Нашел он время написать статью и о деревянных русских постройках,[275] в которой советовал как можно скорее приучать наших крестьян строить жилища из кирпича. Он исчислял все выгоды от такой реформы и среди прочего приводил один очень своеобразный аргумент. «Деревянные дома горят, – говорил он, – и бренность, неверность жилищ, приучая ум к частой перемене, дает характеру русского народа какую-то беспечность. И не в одном только простом народе она заметна, эта беспечность, но и в высшем классе, и все потому, что и в наших городах большинство строений деревянных, которые горят и ежегодно перестраиваются, – и мы, недовольные собой, всегда готовы прельщаться другими странами: ибо там, где нет страсти к своему, там скоро явится пристрастие к чужому, и унизительное предпочтение иноземцев, к несчастью, слишком ясно это доказывает» (!!).

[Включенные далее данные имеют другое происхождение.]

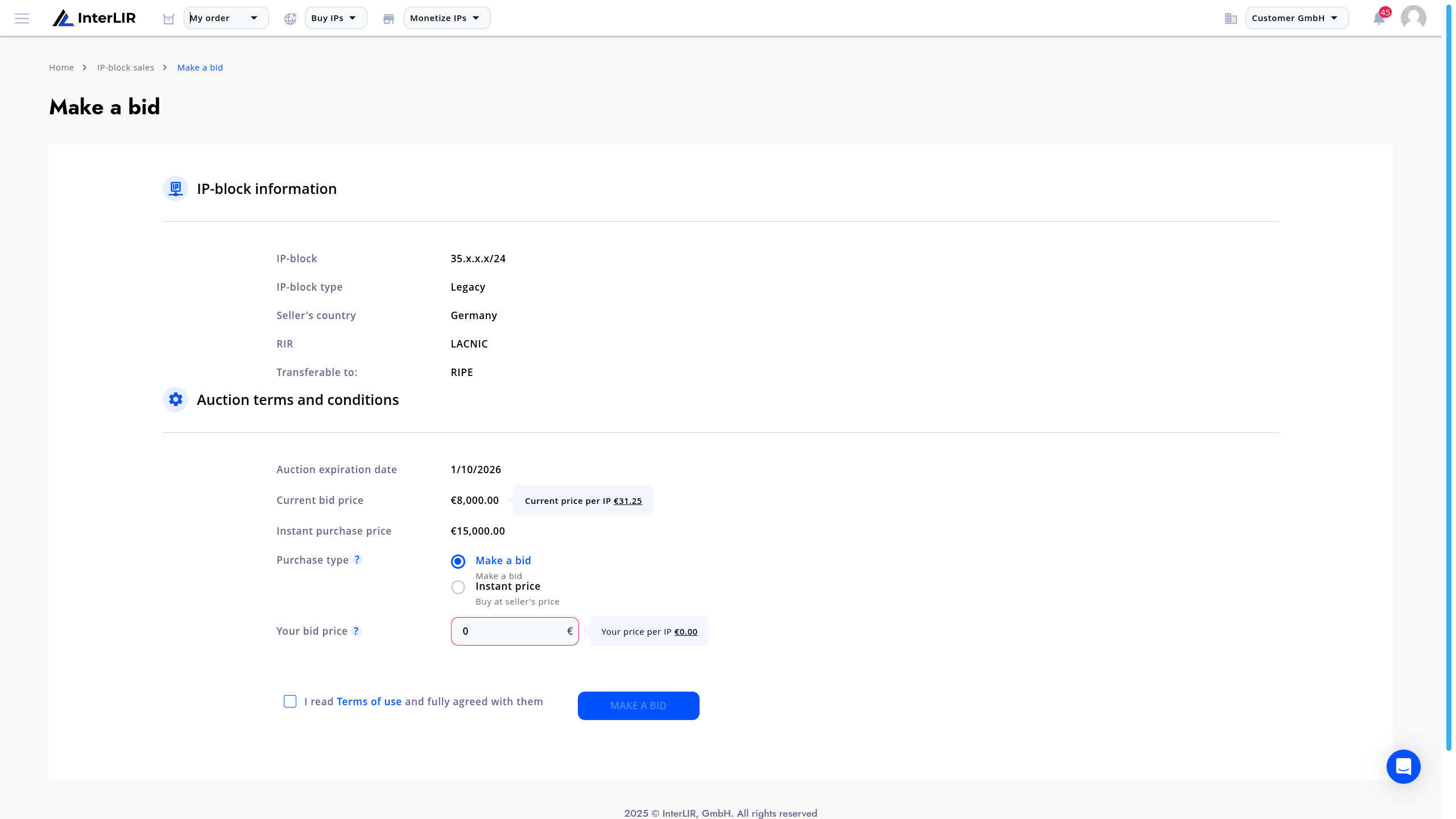1456x819 pixels.
Task: Open the chat support widget
Action: click(1403, 766)
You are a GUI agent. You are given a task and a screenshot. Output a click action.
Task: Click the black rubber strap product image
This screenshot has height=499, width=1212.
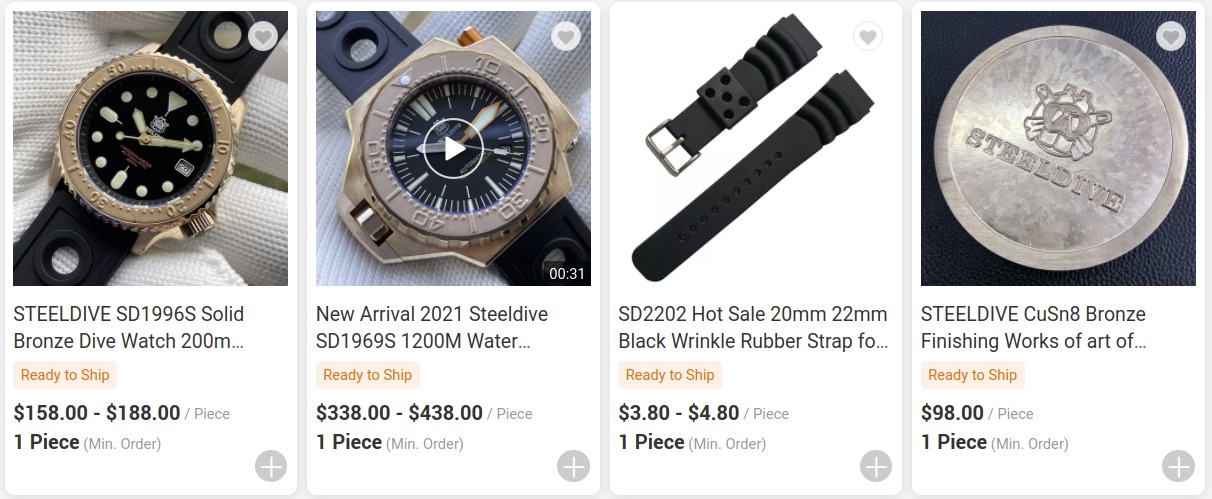[756, 149]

Странный и неожиданный скачок в область публицистики! Но пусть он нас не удивляет: публицистическая мысль почти всегда проглядывает в статейках Бестужева, и кажется, она именно и руководила выбором самого сюжета.
Так, например, когда Бестужев пишет статью, в которой разъясняет, что значили иногда уединение и ссылка для возвышенного и благородного ума,[276] или когда он рисует портрет Демосфена и говорит о его власти над слушателями и о его призыве к борьбе за свободу,[277] или когда пересказывает речь Чатама в пользу мира с Америкой[278] – он публицист с очень определенной гражданской мыслью.
Эту роль благомыслящего либерала и публициста Бестужеву случалось нередко менять на роль сатирика. Сатира получалась в общем не глубокая, но остроумная, и подчас не без литературных достоинств в портретах и образах.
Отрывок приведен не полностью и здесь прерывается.